Once the IND is submitted, the FDA has up to 30 days to provide feedback - whether that is approval to dose patients or additional questions. Once the FDA is satisfied, the IND is approved. The hospital that hosts the clinical trial also has internal approval processes via the Institutional Review Board or IRB. The IRB is responsible for oversight within the hospital along with the FDA. 

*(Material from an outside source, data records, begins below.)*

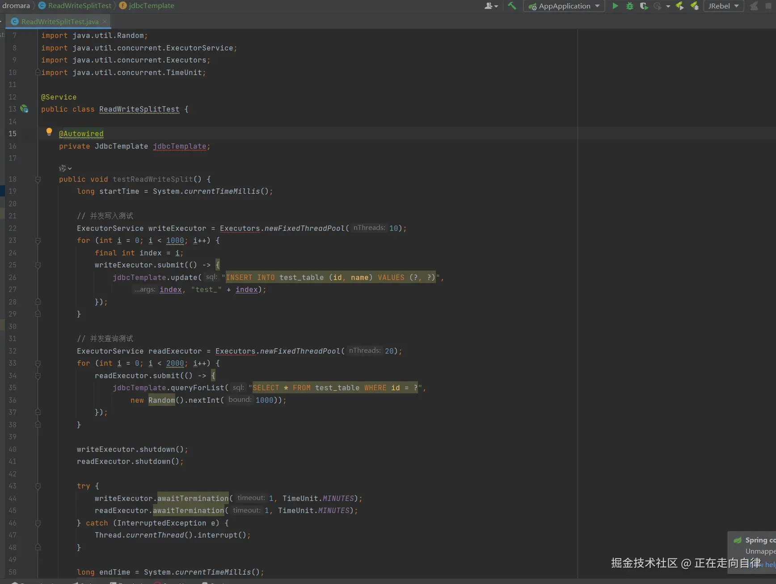Click the Rebel Run rocket icon
This screenshot has height=584, width=776.
coord(679,6)
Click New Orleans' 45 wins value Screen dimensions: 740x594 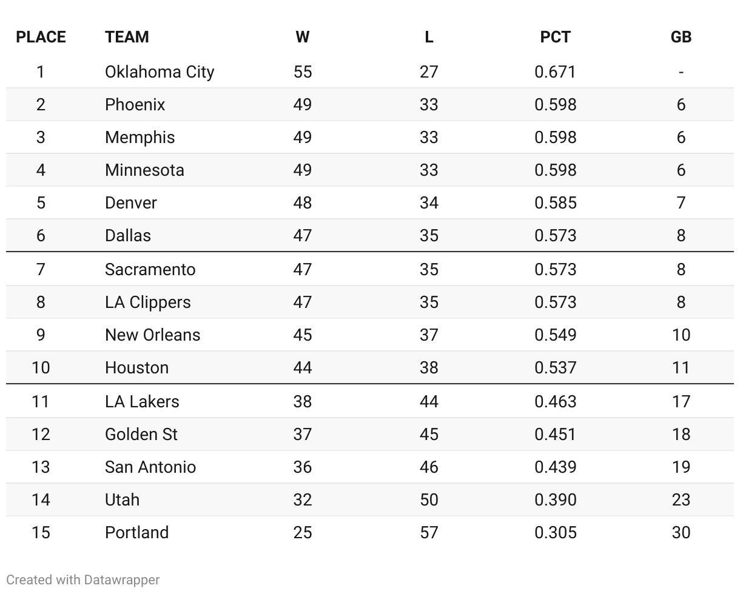point(302,335)
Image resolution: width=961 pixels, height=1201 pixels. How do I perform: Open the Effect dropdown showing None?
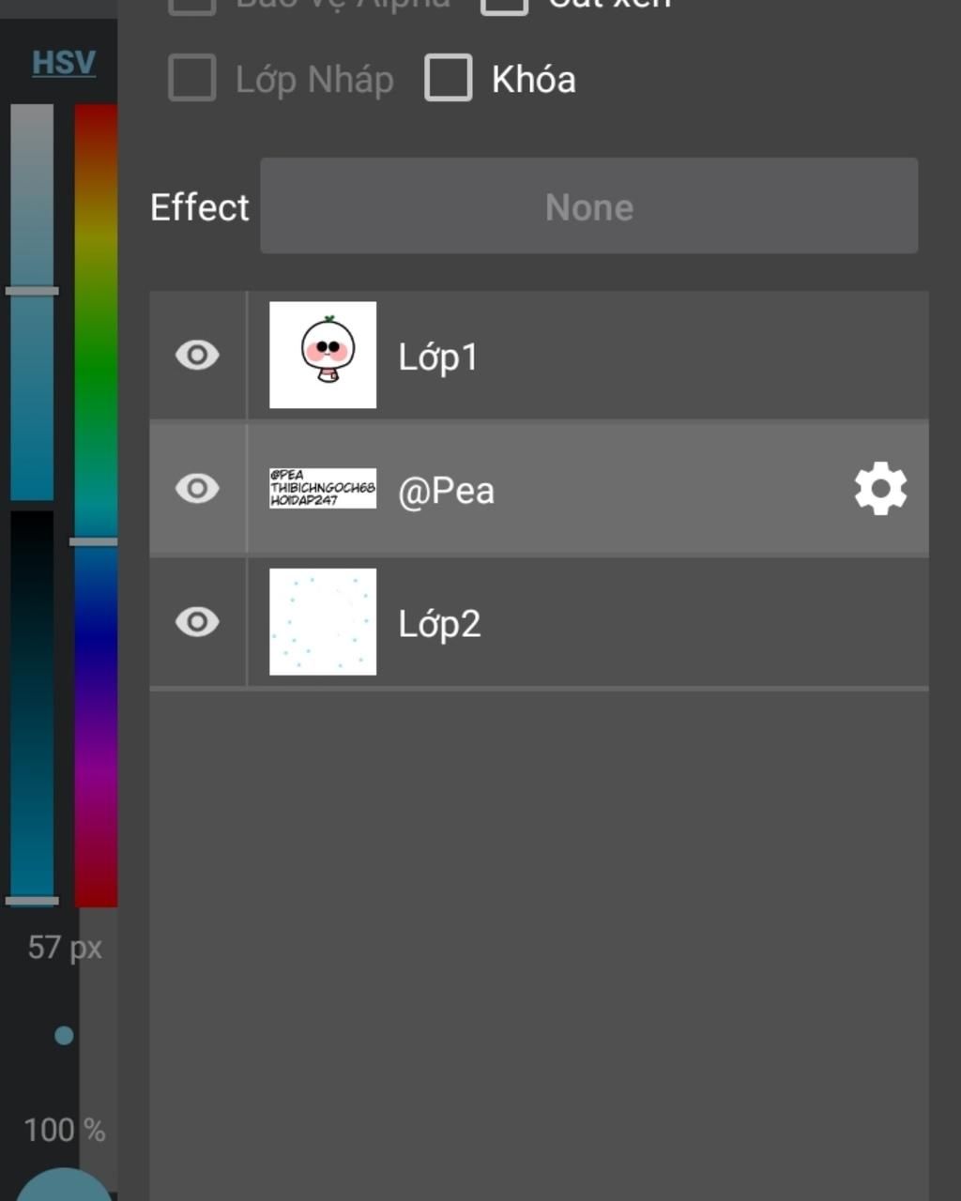(588, 206)
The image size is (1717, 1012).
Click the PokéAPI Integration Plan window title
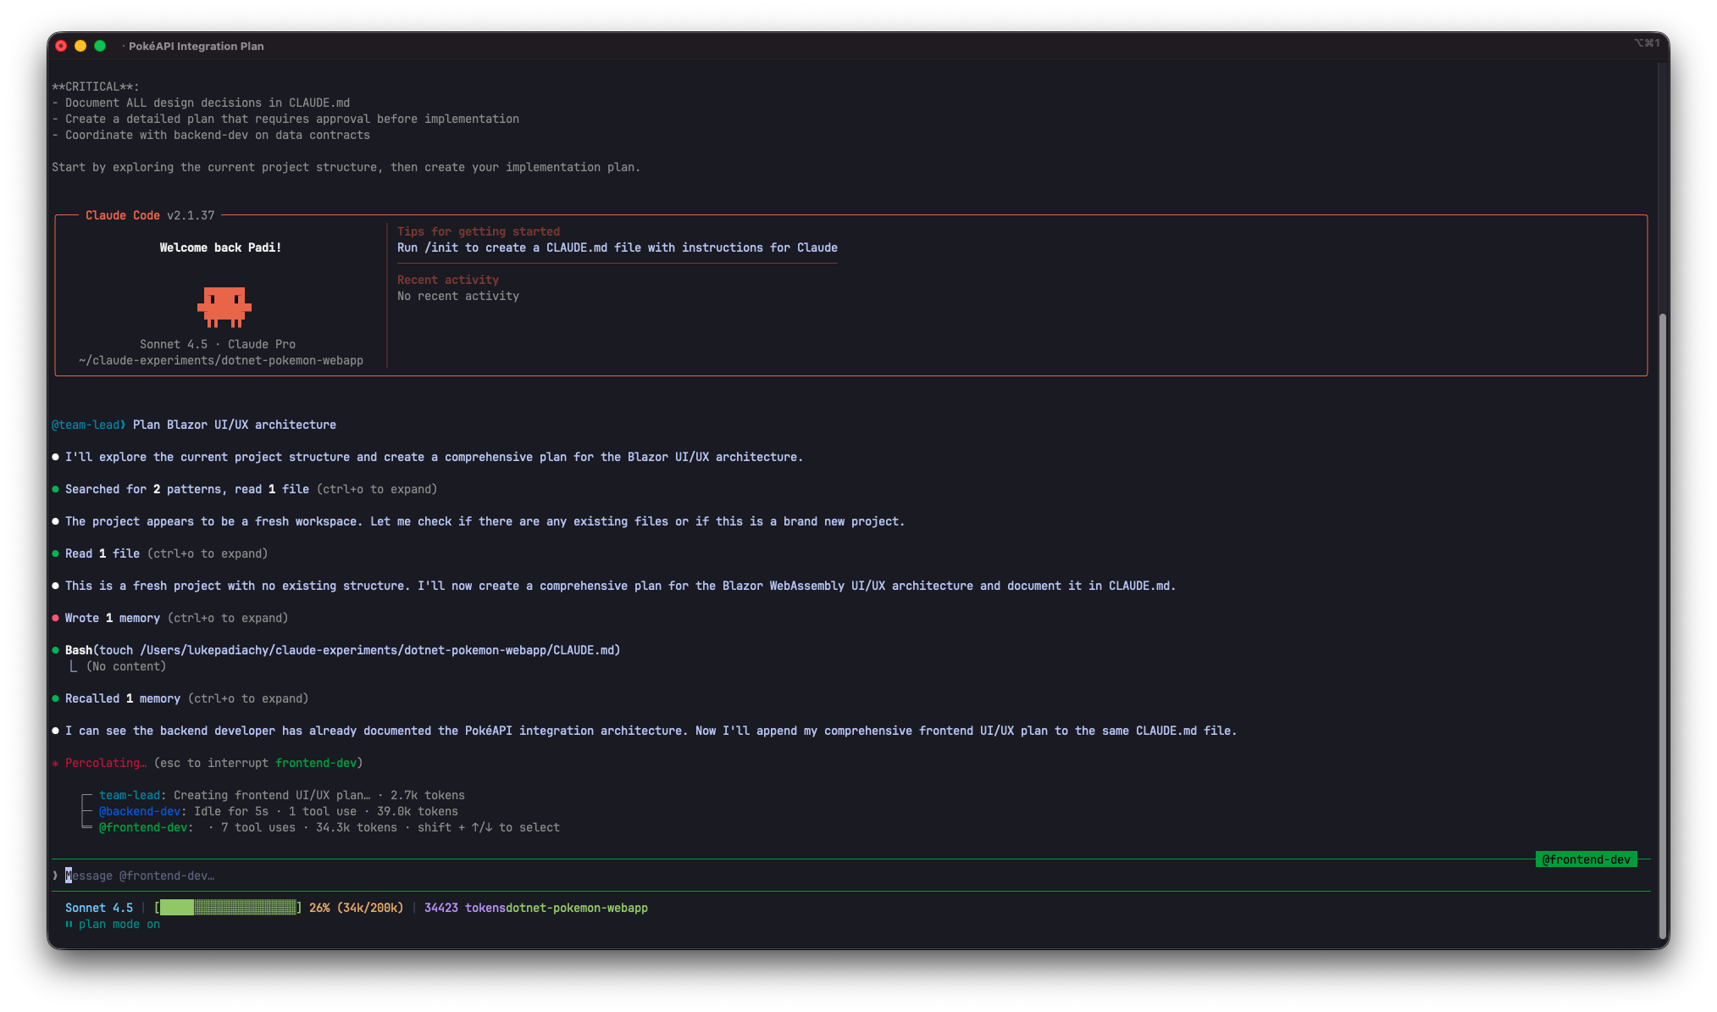click(x=196, y=46)
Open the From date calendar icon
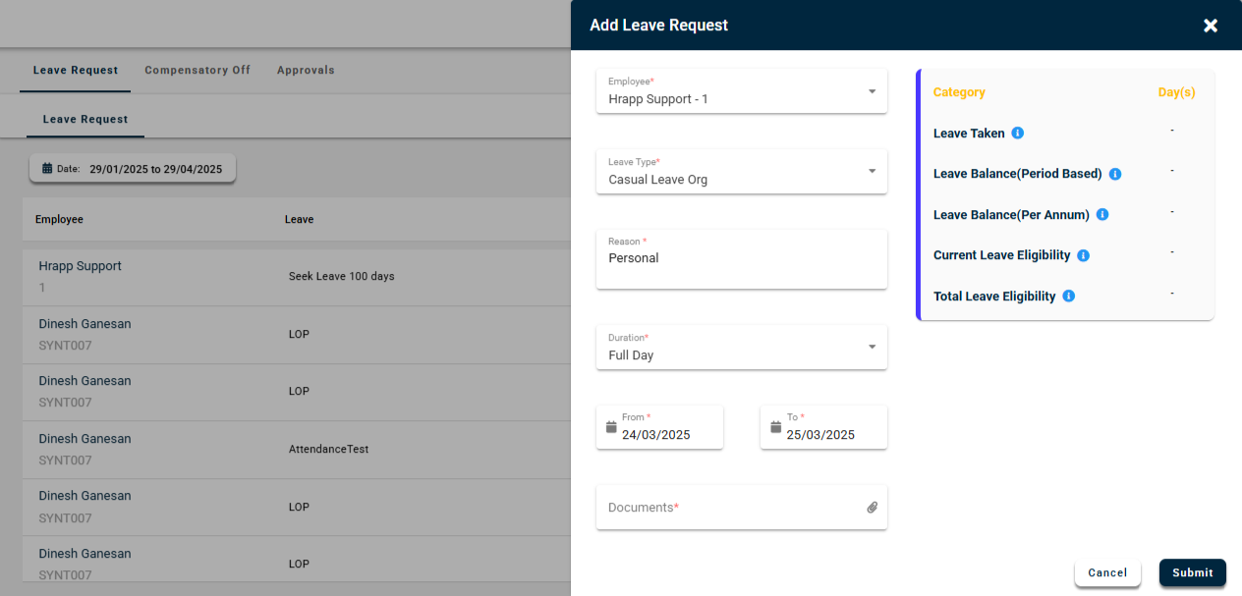Image resolution: width=1242 pixels, height=596 pixels. (x=611, y=427)
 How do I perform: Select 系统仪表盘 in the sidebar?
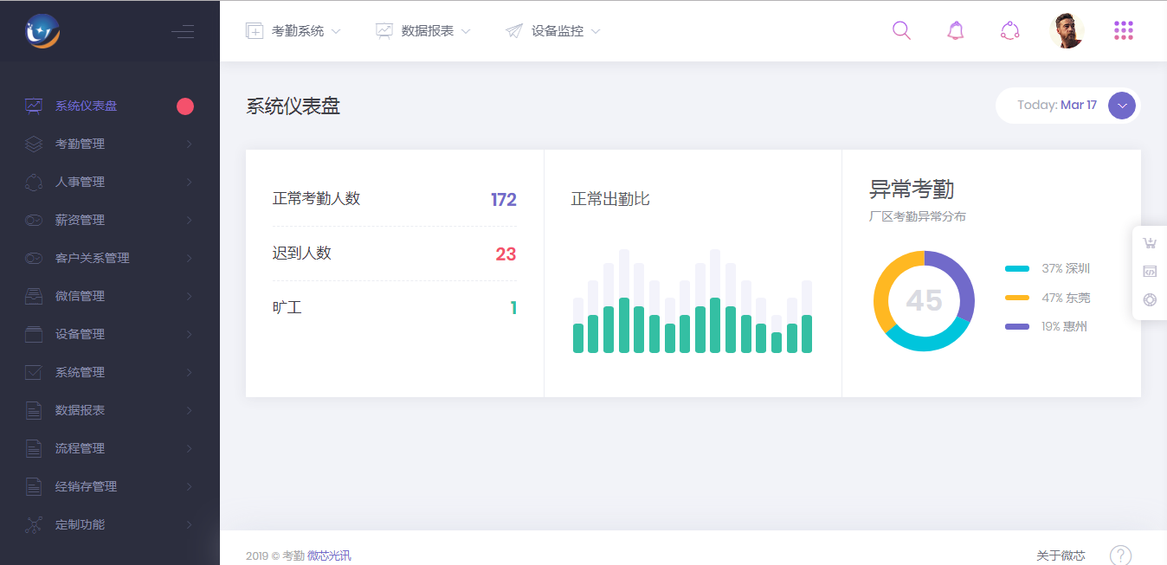tap(86, 106)
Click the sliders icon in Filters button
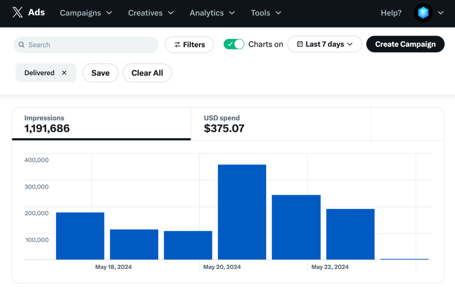Viewport: 455px width, 292px height. (177, 44)
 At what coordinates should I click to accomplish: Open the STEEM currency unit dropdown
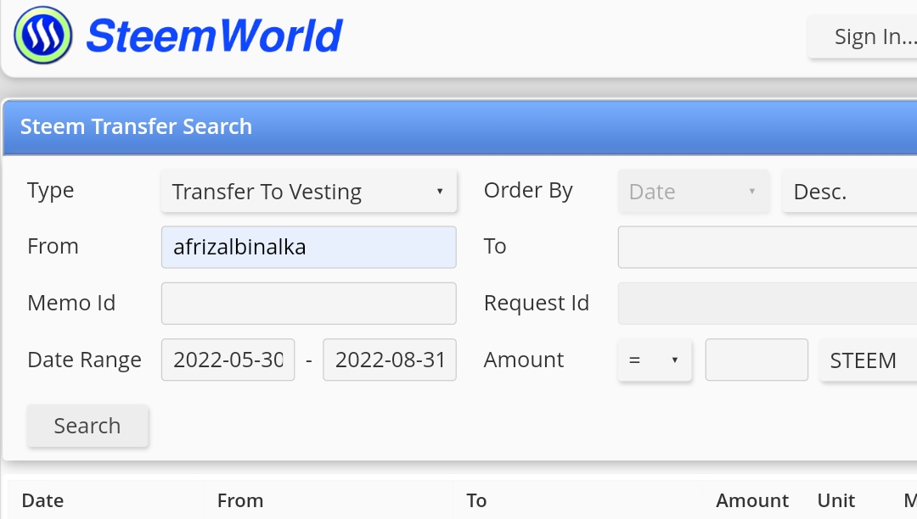click(x=869, y=360)
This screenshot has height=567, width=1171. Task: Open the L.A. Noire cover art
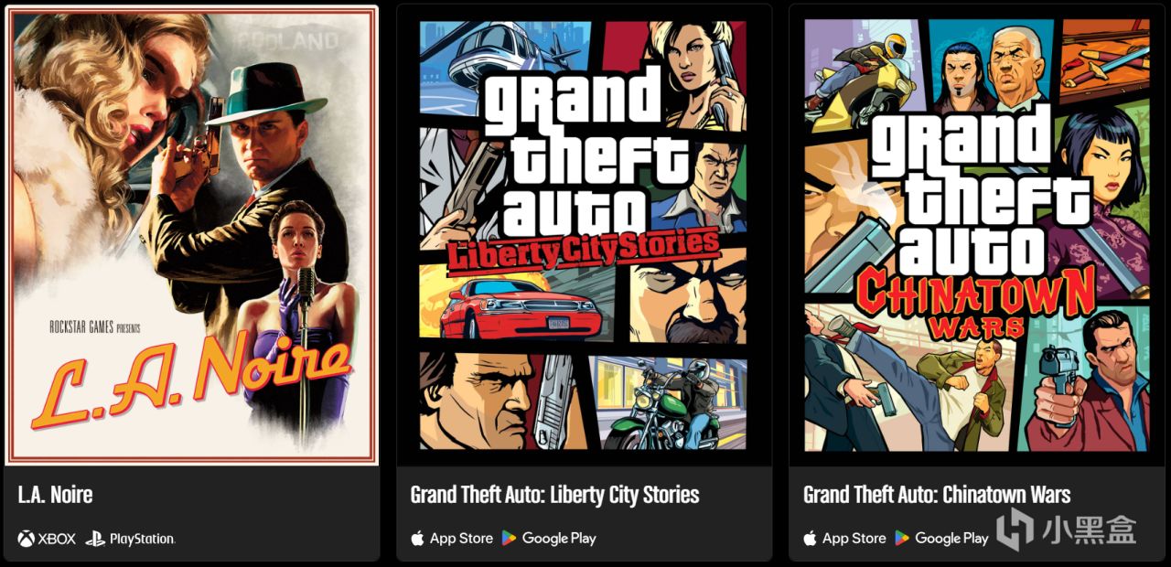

Phase 5 is the final stage, in which the clinical trial is conducted. For gene therapy treatments, immune suppression is an important step to help minimize the chances that there is a severe immune response to the AAV-based therapeutic. Once the immune suppression is completed, the therapeutic is administered and the patient is monitored for a period of time in the hospital before being released. Once released, the clinician will continue to follow up with the patient over a period of 15 years. The 15 year time period is derived from FDA guidance and is specific to genome editing therapeutics. Other types of therapeutics will entail different periods of follow up. 

Where is this done?

Many institutions and researchers collaborated in order to make these treatments a reality. CRD works with the Yale School of Medicine in order to develop the drug itself. Recently, CRD invited families to Yale University to learn more about the research being done there. Once developed, CRD, Yale and Charles River works together to test the drug during the preclinical stages. Finally, the patients are dosed with the drug at UMass Medical School. Drug development is a team effort and through collaboration we can expedite the development process. 

What can CRISPR do?

Because each person with a genetic disease can have different genetic mutations causing the disease, treatment plans must be focused on the targeted mutation - whether that mutation impacts 10 people or 10,000 people. In DNA, an exon is a portion that codes for a protein. If there is a duplication, CRISPR can be used to cut out the extra exons in a process called deletion. With repression, genes that cause disease can be turned off so that they are no longer expressed and the problematic protein is no longer produced. On the other hand, activation is the process by which protein production can be increased. 

Neutralizing Antibodies

A type of virus called AAV, or adeno-associated virus, is utilized for many gene therapies today. Unfortunately, a percentage of people have neutralizing antibodies (NAbs), which are naturally occurring antibodies against this virus. CRD conducted a study to analyze a subset of the population to better understand the rate at which people have NAbs to commonly used AAV types (serotypes). You can read more about those findings here. Additionally, AAV-delivered therapeutics will result in the formation of more NAbs, which is why this method can currently only be used one time per patient. CRD is working to remove this barrier to enable redosing, where necessary, of life-saving treatments to people impacted by Duchenne and other rare, neuromuscular disorders.